Da una inedita sinergia tra la Fondazione Nova Spes, che è al tredicesimo anno di pubblicazione del trimestrale «Paradoxa», e Costituente – Fondazione di Politica & Cultura – nelle persone, rispettivamente, di Laura Paoletti e Gianni Cuperlo – prende le mosse questa conferenza, ospitata proprio tra le mura della sede del PD. Attorno al tavolo della discussione e di fronte ad una foltissima platea si raccolgono, accanto allo stesso Cuperlo, Dario Franceschini, Claudia Mancina, Giacomo Marramao e Gianfranco Pasquino.

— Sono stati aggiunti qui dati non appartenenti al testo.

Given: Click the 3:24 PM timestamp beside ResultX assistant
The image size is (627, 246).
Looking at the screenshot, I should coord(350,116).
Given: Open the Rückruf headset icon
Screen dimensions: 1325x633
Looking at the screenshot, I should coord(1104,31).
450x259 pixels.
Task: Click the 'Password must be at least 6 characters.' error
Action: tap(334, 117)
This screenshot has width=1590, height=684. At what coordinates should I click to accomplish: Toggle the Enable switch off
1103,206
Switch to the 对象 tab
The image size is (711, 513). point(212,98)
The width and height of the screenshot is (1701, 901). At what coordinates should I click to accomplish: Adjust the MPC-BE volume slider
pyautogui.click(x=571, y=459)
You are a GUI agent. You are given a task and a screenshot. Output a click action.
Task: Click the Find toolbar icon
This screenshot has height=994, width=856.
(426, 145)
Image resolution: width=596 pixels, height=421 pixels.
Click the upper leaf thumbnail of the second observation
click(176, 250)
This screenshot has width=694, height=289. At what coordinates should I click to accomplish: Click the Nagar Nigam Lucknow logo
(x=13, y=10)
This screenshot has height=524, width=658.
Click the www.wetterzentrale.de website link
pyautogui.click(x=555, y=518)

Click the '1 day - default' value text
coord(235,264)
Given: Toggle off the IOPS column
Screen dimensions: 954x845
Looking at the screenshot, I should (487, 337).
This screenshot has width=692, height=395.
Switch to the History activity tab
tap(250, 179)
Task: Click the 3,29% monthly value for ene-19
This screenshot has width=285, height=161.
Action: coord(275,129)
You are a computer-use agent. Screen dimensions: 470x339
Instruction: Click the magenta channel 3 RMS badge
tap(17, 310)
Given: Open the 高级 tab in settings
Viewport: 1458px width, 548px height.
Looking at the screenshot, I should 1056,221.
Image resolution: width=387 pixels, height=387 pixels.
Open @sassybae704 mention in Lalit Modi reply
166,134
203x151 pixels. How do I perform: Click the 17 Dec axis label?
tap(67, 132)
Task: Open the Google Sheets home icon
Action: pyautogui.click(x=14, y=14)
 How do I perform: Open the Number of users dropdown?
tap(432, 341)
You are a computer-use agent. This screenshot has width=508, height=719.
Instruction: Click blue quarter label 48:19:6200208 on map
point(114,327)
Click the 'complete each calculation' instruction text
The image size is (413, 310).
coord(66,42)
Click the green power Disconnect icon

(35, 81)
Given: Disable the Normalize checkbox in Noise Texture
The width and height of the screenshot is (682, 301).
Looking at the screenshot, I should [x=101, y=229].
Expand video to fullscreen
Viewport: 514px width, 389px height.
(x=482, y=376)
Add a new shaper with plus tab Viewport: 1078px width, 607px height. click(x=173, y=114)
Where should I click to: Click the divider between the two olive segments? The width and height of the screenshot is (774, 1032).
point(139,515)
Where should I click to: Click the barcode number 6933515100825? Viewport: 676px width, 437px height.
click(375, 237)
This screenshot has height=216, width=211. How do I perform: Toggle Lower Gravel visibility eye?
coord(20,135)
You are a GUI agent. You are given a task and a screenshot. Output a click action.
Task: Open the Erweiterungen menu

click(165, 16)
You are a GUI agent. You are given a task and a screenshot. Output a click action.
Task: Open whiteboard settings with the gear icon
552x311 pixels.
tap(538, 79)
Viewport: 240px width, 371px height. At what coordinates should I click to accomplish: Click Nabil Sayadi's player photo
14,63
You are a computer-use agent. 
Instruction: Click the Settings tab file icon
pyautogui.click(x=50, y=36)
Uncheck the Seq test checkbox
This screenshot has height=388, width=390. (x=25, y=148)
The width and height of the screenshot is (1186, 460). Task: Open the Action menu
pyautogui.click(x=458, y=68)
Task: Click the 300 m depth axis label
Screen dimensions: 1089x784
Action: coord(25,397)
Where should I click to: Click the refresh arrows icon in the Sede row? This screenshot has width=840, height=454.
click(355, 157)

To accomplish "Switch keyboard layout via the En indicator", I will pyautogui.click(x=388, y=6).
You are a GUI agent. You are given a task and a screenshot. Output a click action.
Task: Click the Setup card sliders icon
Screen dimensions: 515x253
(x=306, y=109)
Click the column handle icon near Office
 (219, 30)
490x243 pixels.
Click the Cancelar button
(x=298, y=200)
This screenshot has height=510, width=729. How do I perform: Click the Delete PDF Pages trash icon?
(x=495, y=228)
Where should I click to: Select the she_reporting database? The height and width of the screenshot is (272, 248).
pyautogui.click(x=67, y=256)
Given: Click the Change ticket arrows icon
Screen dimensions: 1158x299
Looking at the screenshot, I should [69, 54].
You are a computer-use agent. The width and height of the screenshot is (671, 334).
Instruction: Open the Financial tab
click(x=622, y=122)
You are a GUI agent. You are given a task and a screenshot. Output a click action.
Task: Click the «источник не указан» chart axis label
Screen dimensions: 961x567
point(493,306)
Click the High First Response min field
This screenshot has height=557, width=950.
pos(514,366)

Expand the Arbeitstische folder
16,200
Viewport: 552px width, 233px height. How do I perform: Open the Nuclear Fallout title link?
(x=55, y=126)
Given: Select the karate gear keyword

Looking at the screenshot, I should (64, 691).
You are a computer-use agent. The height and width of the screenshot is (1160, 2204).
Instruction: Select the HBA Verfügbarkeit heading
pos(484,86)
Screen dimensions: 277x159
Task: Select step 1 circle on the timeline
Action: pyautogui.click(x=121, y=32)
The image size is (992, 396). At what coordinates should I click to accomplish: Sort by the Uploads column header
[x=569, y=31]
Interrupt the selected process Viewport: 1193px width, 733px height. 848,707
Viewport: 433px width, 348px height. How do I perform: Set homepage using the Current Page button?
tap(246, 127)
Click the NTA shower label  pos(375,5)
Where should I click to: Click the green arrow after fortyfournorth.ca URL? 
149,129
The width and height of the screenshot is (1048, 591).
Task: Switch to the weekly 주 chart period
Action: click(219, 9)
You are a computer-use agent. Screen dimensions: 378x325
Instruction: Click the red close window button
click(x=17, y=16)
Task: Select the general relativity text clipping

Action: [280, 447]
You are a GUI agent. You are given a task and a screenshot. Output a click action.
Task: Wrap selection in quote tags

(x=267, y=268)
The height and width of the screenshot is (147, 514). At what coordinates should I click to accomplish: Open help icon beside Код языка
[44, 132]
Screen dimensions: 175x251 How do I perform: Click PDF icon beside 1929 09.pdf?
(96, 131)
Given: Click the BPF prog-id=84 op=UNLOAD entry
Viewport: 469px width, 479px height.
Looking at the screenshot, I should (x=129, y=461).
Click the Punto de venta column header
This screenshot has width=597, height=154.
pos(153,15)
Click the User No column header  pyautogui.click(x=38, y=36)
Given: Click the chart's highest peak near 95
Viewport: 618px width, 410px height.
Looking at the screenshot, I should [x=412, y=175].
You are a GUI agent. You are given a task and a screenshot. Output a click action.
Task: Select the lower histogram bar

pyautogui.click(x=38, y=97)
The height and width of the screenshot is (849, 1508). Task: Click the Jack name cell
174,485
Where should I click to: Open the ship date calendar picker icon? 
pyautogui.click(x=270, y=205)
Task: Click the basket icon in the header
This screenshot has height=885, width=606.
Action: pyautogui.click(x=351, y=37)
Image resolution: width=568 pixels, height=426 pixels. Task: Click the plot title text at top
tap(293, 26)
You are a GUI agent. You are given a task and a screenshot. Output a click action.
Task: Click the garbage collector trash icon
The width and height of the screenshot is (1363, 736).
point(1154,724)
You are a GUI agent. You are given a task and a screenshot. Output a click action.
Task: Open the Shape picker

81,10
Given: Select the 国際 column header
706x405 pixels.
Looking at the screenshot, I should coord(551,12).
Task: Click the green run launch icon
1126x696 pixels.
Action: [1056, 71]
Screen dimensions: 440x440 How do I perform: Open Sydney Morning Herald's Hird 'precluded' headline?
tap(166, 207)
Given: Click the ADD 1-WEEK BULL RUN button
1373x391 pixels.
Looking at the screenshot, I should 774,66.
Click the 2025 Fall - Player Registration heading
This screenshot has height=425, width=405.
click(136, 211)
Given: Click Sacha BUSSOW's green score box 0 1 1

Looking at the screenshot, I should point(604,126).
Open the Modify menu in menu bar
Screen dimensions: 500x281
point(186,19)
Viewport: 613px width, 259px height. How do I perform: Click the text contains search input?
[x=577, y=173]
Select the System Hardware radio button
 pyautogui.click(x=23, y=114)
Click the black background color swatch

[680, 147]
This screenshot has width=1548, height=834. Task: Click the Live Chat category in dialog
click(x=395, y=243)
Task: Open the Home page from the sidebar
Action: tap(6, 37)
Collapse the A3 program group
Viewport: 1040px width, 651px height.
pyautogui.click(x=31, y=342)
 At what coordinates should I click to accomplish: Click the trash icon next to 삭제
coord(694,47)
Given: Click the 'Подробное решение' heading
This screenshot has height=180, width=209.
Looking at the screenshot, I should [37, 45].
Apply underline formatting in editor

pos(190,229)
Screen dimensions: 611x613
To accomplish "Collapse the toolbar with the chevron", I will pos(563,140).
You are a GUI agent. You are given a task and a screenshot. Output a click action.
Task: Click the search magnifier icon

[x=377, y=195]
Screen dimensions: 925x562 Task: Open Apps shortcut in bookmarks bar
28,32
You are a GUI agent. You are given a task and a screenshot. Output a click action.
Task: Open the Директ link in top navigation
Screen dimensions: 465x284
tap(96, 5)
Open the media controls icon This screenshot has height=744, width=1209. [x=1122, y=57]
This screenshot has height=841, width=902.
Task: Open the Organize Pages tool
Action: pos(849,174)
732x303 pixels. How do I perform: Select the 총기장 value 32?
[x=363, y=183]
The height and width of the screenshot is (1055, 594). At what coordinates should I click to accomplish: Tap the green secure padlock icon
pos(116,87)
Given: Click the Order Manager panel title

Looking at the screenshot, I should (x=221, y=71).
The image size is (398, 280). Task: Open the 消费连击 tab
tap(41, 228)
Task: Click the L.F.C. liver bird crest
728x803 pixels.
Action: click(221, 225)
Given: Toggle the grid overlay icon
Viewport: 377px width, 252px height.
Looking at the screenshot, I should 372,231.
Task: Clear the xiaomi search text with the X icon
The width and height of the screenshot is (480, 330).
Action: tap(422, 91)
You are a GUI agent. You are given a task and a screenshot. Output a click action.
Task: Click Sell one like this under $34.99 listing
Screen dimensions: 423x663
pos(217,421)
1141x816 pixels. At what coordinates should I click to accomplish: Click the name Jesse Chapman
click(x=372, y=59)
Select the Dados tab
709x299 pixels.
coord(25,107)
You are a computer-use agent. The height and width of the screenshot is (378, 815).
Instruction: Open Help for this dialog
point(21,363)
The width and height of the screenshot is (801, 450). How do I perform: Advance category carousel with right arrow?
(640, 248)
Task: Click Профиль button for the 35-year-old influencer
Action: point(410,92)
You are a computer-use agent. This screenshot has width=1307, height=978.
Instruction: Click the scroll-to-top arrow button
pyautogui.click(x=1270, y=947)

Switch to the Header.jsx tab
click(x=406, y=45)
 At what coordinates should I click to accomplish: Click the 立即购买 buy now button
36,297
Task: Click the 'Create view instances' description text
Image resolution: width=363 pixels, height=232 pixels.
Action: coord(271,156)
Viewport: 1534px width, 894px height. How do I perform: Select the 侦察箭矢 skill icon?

Al vaglio della critica, proprio perché in crisi, un imputato d’eccezione: nientemeno che la democrazia. Mal congegnata, mal comunicata, poco robusta a fronte degli scossoni causati dai sovranismi autoritaristici delle nuove destre, dalle svariate spinte populistico-mediatiche degli ultimi anni, così come dalla grave crisi economica del 2008, la democrazia oggi pare non godere più di buona salute, né di particolare stima agli occhi dell’opinione pubblica. Oltre a questo, a sorpresa e quasi ‘a tradimento’, si trova incalzata e resa barcollante anche da istanze che, viceversa, dovrebbero essere sue alleate: la globalizzazione, l’Unione Europea, la classe media. Quel che occorre fare, e fare quanto prima, è allora radicalizzarla, questa critica della democrazia. Andare a fondo delle cause e proiettarsi verso le conseguenze. Metterla in questione in modo strutturale: come ideale, non solo come fatto. Interrogarsi fino in fondo sulla legittimità di considerarla un valore assoluto, granitico, e non piuttosto espressione di un bisogno morale: quello di attribuire eguale valore a tutti gli individui.
Francesco D’Agostino dice
Alcune osservazioni,
1. Attribuire “Eguale valore a tutti gli individui” non è uno specifico della democrazia, ma anche (e soprattutto) del liberalismo e della Chiesa cattolica (almeno da quando ha elaborato una sua “dottrina sociale” (e probabilmente anche dell’Islam, ma qui bisognerebbe approfondire);
2. La crisi della democrazia dipende anche da:
2a. Non essere riuscita a recuperare l’unico vero valore fondante dell’aristocrazia (che di fatto, ahimè, è storico, ma che nel suo principio starebbe nell’ individuare gli “Aristoi” , i migliori , per affidare ad essi e ad essi soltanto le cariche pubbliche);
2b. Oppure, peggio ancora, dal fatto che molti teorici della democrazia ritengono meritevoli di biasimo, o meglio di disprezzo, coloro che stanno “dall’altra parte” e hanno in tal modo contribuito a quei vistosi spostamenti di voto che conosciamo da diversi anni;
3. Infine, considerare la democrazia (che è essenzialmente una “forma di governo” ) come l’espressione di un “bisogno morale” è una prova di quanto spazio continuino ad avere oggi, come in passato, come sempre, le “anime belle”. Essere realisti (saper cioè cogliere i “segni dei tempi” come disse Papà Giovanni) è in modo migliore per comportarsi moralmente: non auspicare, sospirando, un mondo in cui tutti vorremmo vivere, ma che nessuno è in grado di costruire.